== Screenshot grounding data ==
BEGIN

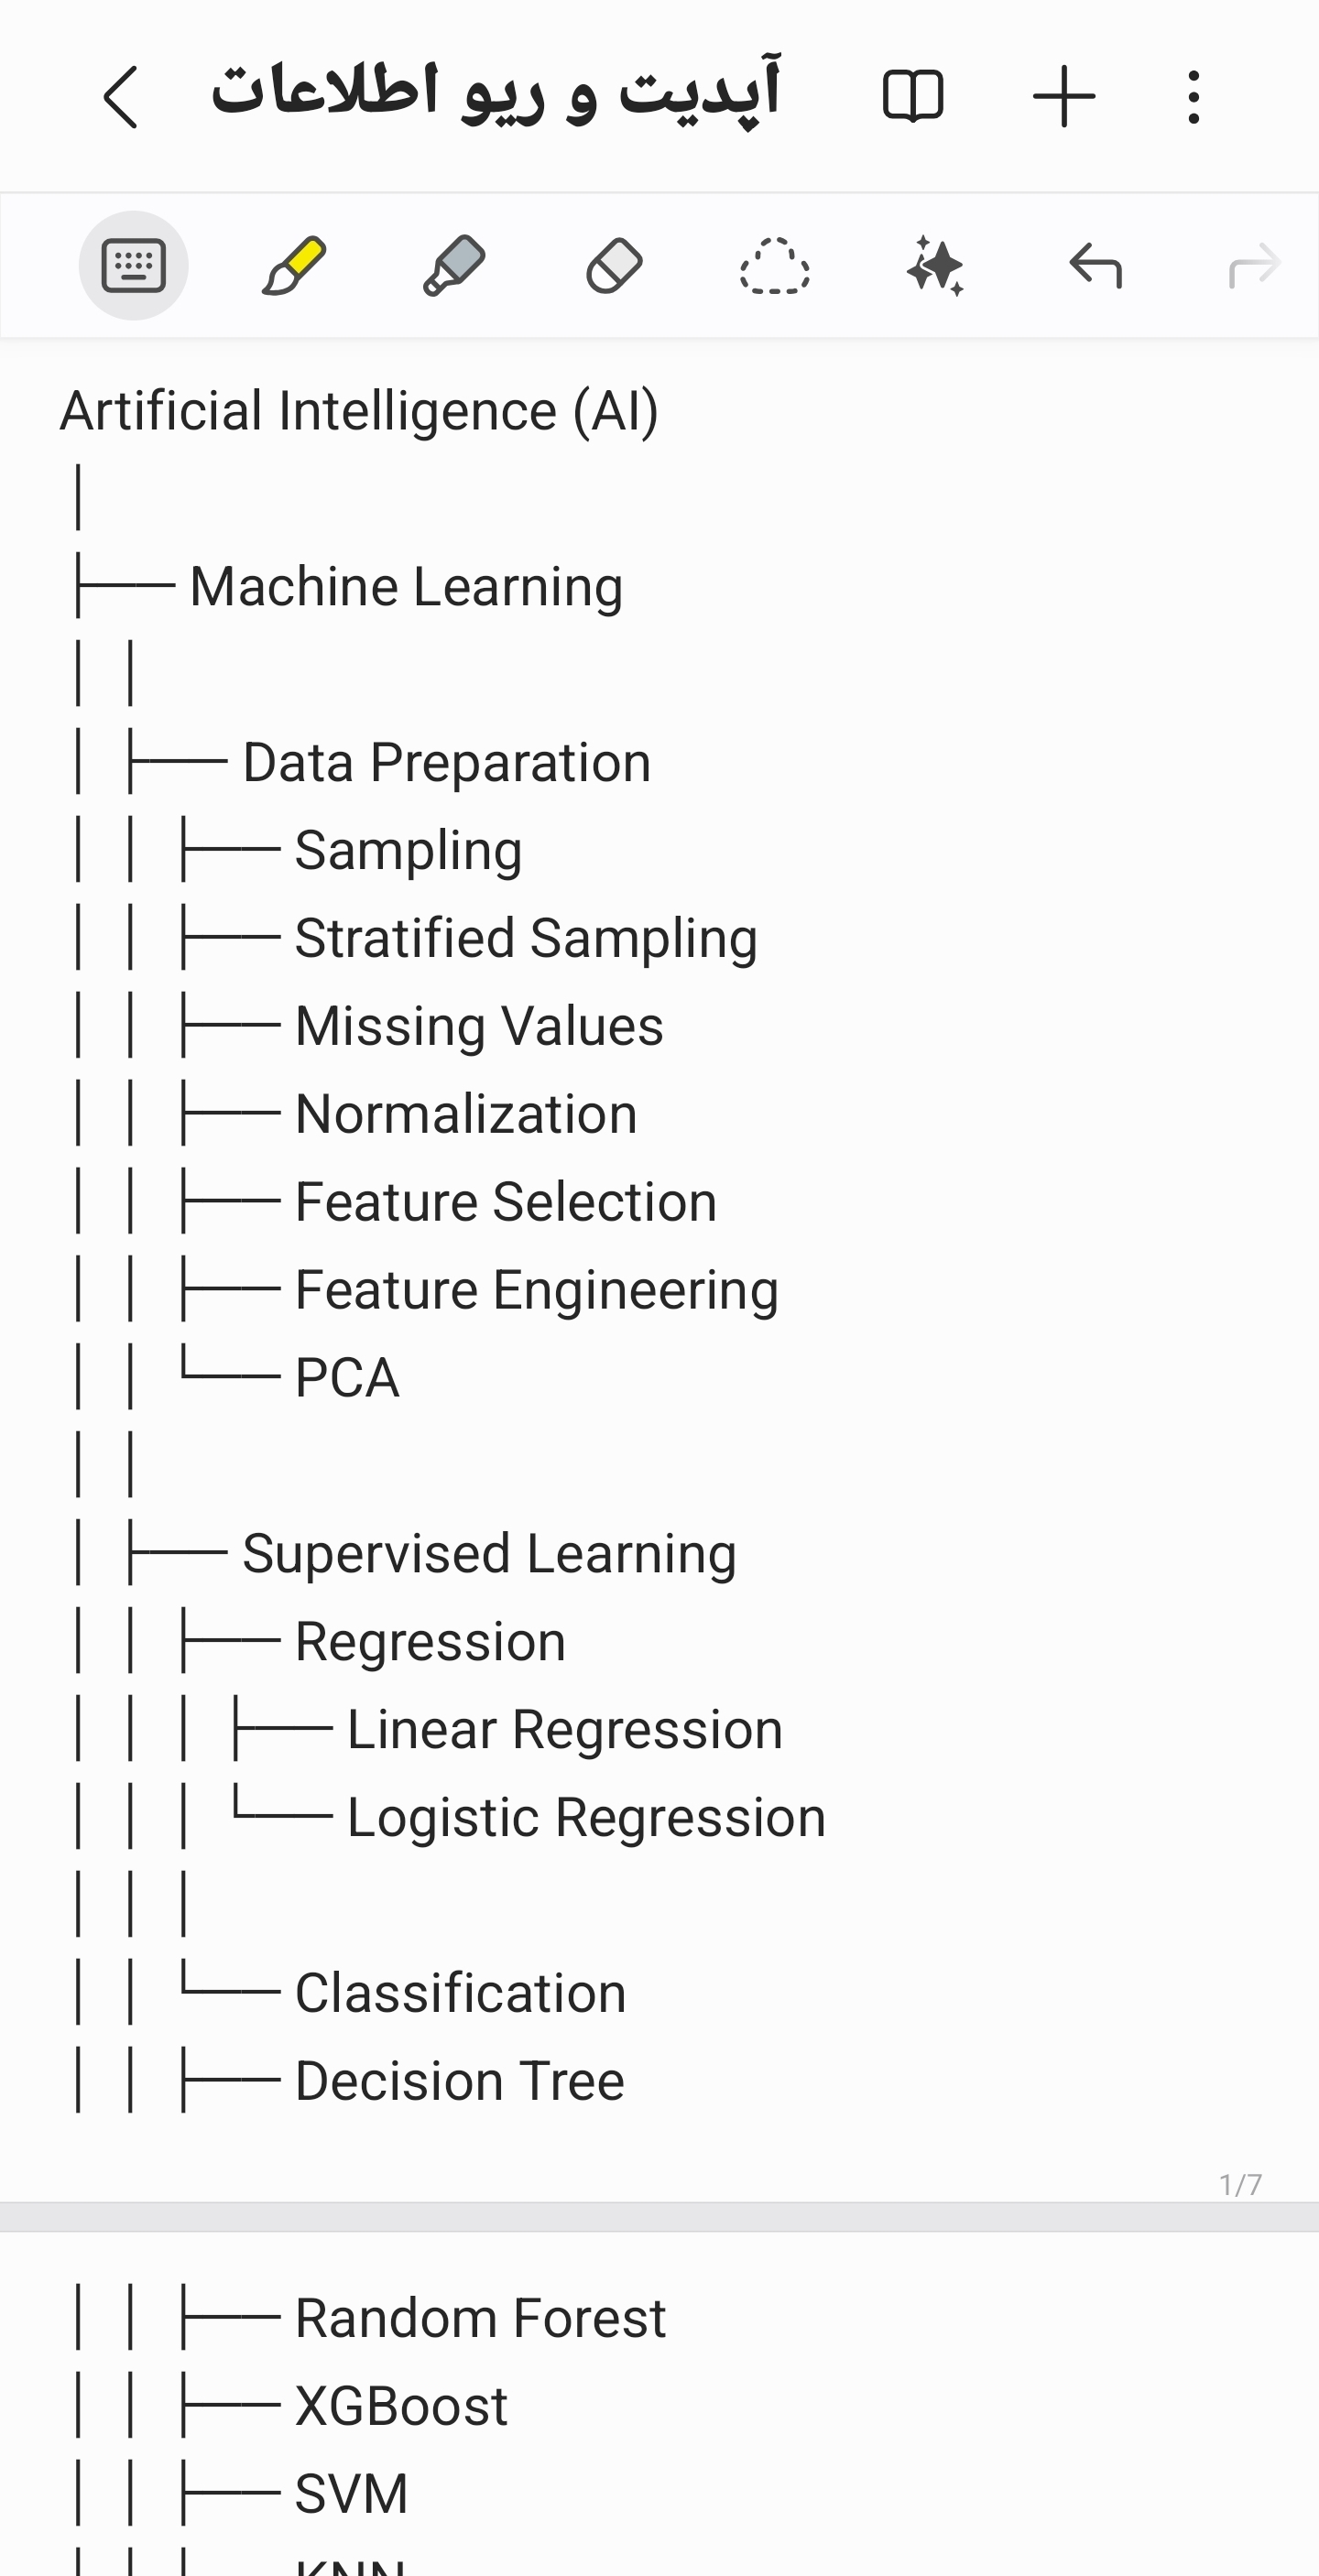Open the reading mode book icon

912,97
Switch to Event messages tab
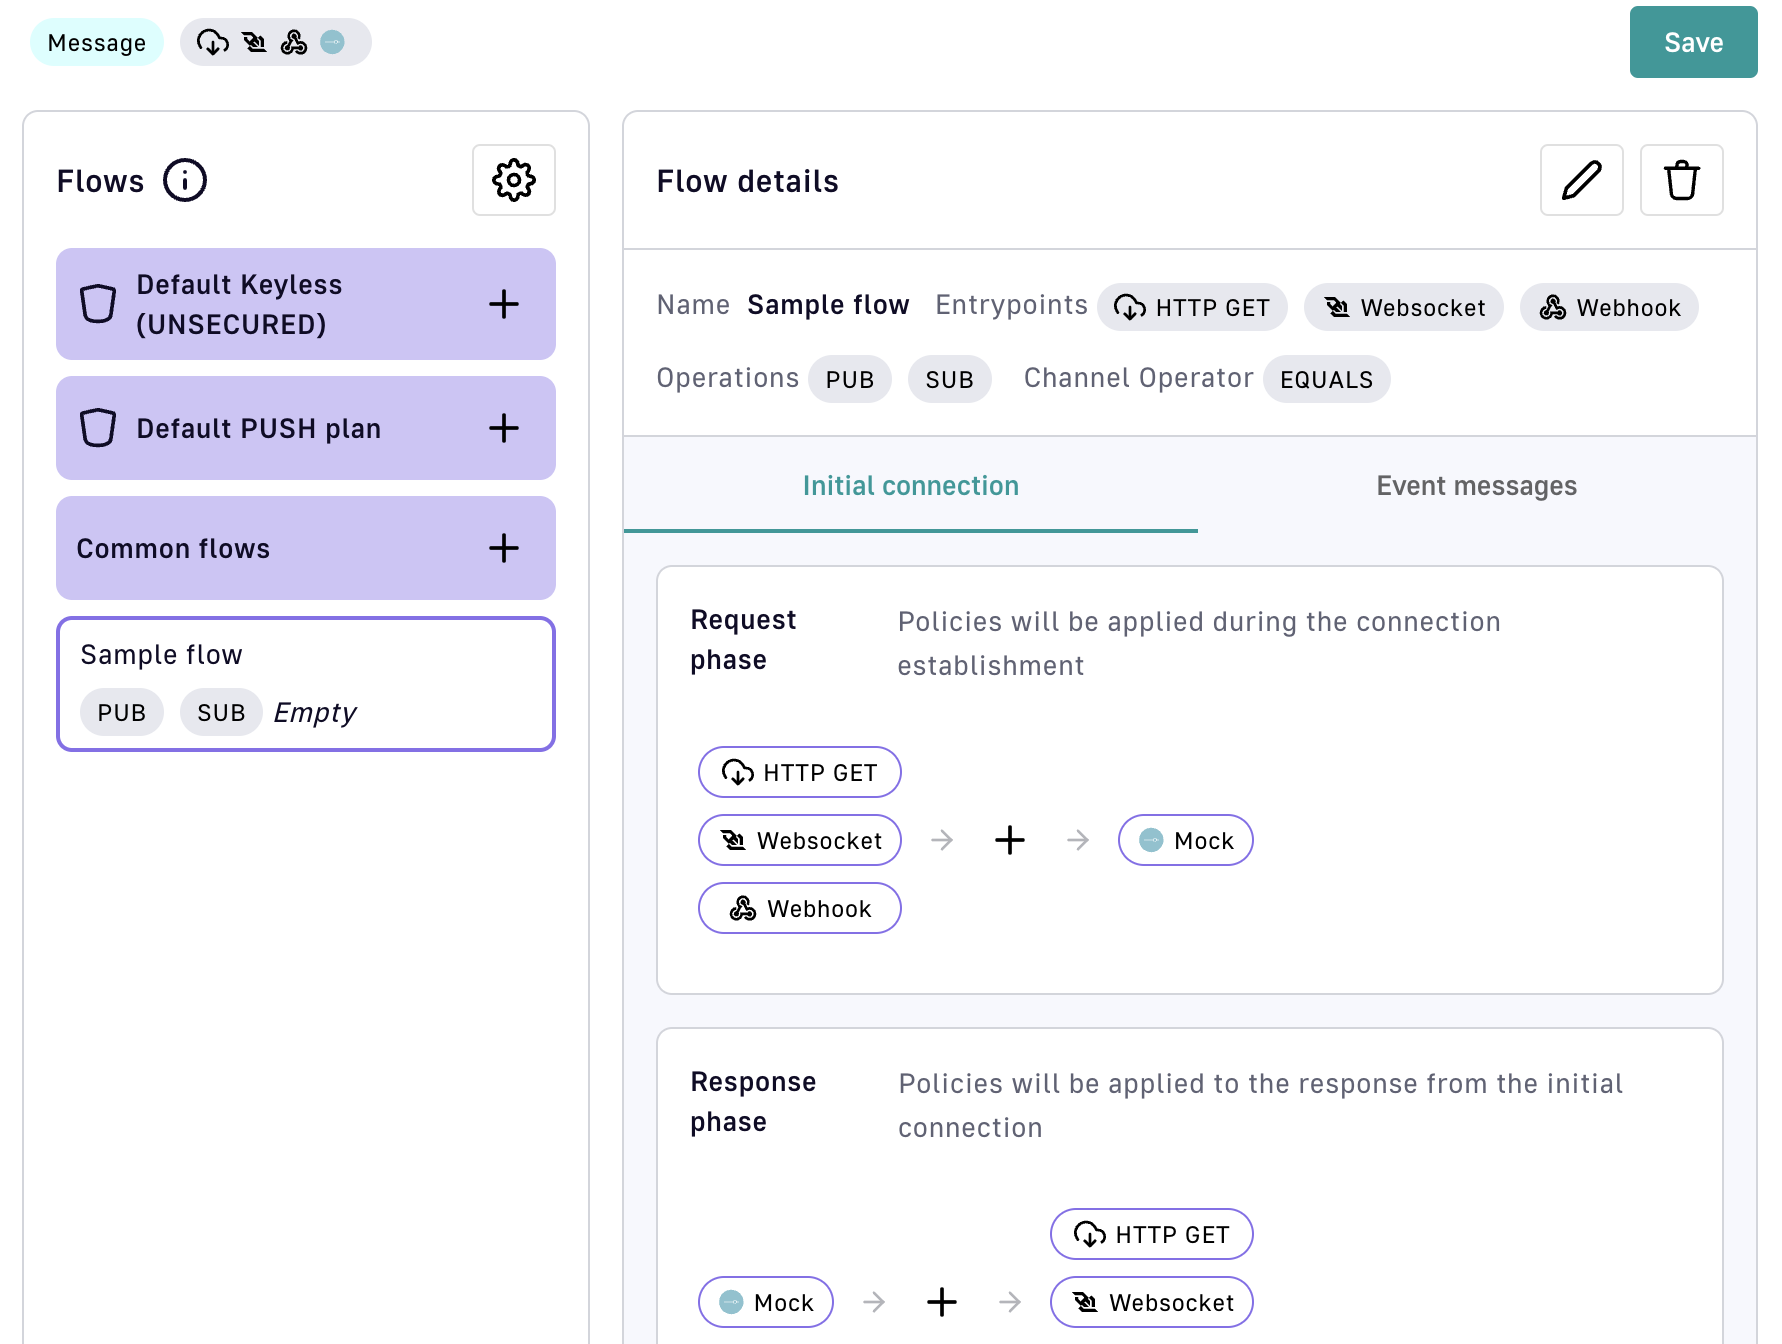This screenshot has height=1344, width=1782. point(1476,486)
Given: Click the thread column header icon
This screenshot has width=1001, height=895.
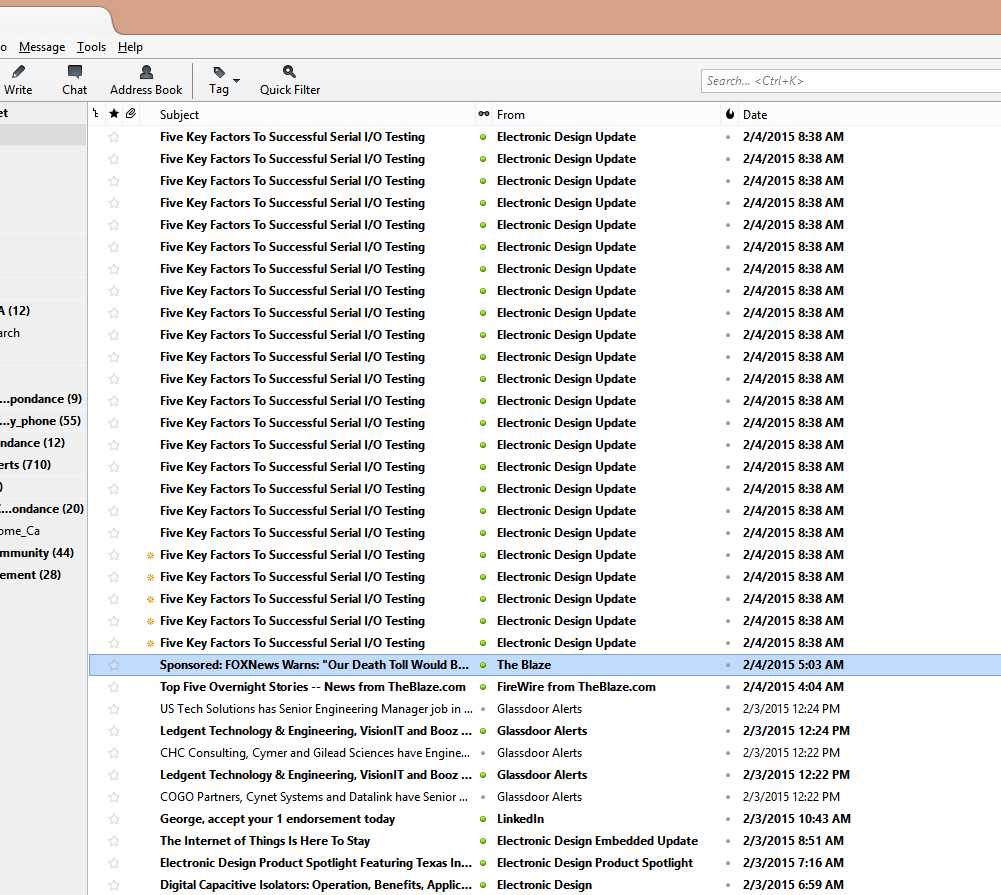Looking at the screenshot, I should (x=96, y=114).
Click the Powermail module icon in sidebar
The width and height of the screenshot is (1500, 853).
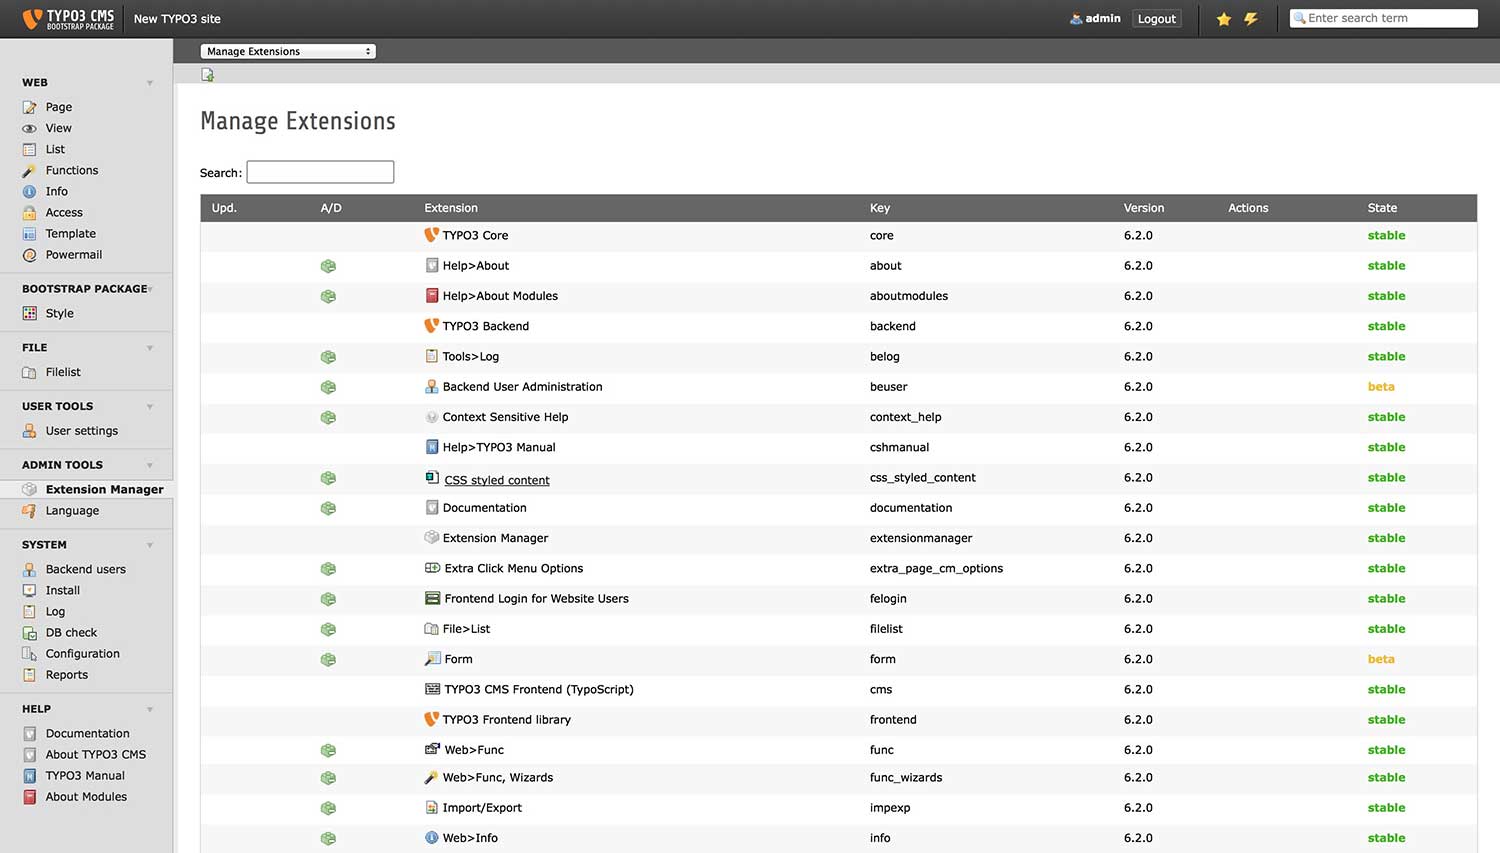[x=30, y=255]
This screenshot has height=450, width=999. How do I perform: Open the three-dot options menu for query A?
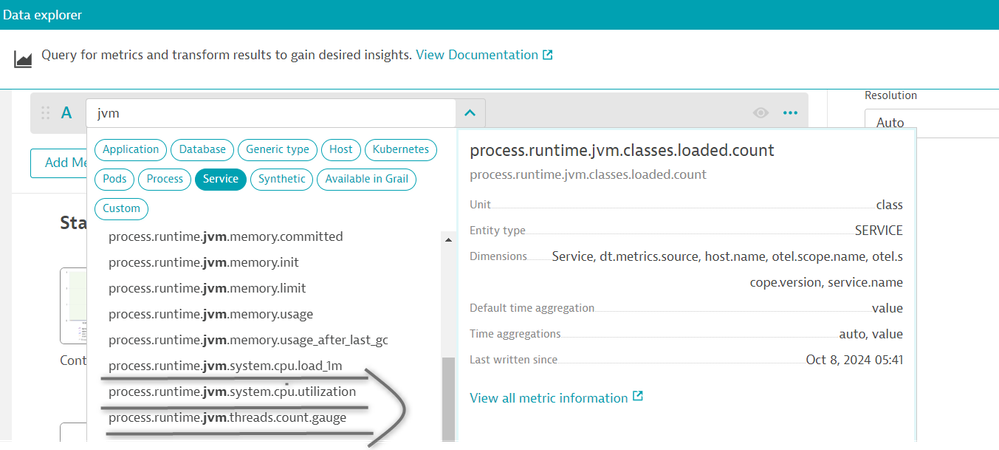click(791, 113)
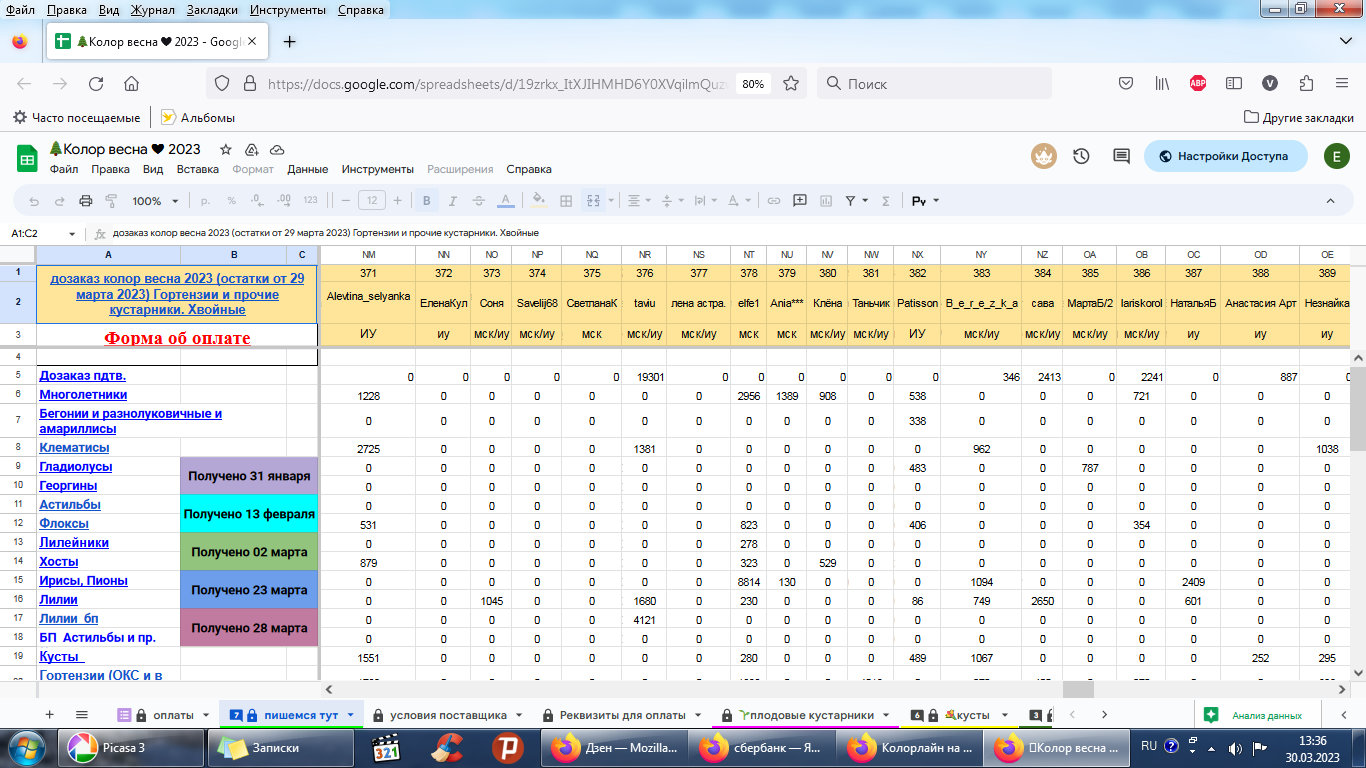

END

== PROBLEM TO WORK ON ==
Output only the lines from the one that contains "This screenshot has height=450, width=999." to the end of the entries above, both end lines included, and drop the pictures.

== RESULT FOR THIS TASK ==
This screenshot has height=450, width=999. How do I perform: Open the three-dot options menu for query A?
click(791, 113)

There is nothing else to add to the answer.